Task prompt: Every line below needs to be returned exactly as written.
##### Information supplied
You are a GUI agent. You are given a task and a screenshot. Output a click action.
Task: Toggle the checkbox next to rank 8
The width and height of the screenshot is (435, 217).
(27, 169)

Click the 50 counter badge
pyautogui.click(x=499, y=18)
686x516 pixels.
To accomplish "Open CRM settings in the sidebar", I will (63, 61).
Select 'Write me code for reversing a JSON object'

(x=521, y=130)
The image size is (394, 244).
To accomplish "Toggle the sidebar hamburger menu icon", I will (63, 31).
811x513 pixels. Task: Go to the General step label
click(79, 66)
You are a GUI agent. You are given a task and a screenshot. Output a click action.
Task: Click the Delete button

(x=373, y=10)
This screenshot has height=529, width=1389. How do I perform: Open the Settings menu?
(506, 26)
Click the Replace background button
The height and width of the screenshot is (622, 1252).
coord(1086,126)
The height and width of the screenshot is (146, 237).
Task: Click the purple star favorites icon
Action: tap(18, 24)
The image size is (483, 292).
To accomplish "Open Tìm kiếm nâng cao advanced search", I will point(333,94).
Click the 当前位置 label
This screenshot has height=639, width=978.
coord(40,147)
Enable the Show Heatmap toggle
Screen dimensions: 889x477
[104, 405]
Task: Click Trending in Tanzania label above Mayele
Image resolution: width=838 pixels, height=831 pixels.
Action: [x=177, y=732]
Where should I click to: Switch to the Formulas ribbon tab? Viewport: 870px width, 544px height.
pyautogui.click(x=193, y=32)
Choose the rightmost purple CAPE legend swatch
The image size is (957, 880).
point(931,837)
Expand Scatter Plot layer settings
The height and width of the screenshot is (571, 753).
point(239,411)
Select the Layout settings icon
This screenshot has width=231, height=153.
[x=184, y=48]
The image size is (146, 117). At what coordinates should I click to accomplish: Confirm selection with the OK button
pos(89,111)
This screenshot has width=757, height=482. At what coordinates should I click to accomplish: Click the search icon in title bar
##########
Answer section:
You are a GUI agent. You are given a task and a screenshot. Output a click action.
Task: Toggle the checkbox next to rank 8
The width and height of the screenshot is (435, 217).
(27, 169)

Click the 50 counter badge
pyautogui.click(x=499, y=18)
686x516 pixels.
To accomplish "Open CRM settings in the sidebar", I will (63, 61).
Select 'Write me code for reversing a JSON object'

(x=521, y=130)
The image size is (394, 244).
To accomplish "Toggle the sidebar hamburger menu icon", I will (63, 31).
811x513 pixels. Task: Go to the General step label
click(79, 66)
You are a GUI agent. You are given a task and a screenshot. Output a click action.
Task: Click the Delete button

(x=373, y=10)
This screenshot has height=529, width=1389. How do I perform: Open the Settings menu?
(506, 26)
Click the Replace background button
The height and width of the screenshot is (622, 1252).
coord(1086,126)
The height and width of the screenshot is (146, 237).
Task: Click the purple star favorites icon
Action: tap(18, 24)
The image size is (483, 292).
To accomplish "Open Tìm kiếm nâng cao advanced search", I will point(333,94).
Click the 当前位置 label
This screenshot has height=639, width=978.
coord(40,147)
Enable the Show Heatmap toggle
Screen dimensions: 889x477
[104, 405]
Task: Click Trending in Tanzania label above Mayele
Image resolution: width=838 pixels, height=831 pixels.
Action: [x=177, y=732]
Where should I click to: Switch to the Formulas ribbon tab? Viewport: 870px width, 544px height.
pyautogui.click(x=193, y=32)
Choose the rightmost purple CAPE legend swatch
The image size is (957, 880).
point(931,837)
Expand Scatter Plot layer settings
The height and width of the screenshot is (571, 753).
point(239,411)
Select the Layout settings icon
This screenshot has width=231, height=153.
[x=184, y=48]
The image size is (146, 117). At what coordinates should I click to accomplish: Confirm selection with the OK button
pos(89,111)
This screenshot has width=757, height=482. At what coordinates should I click to accomplish: Click the search icon in title bar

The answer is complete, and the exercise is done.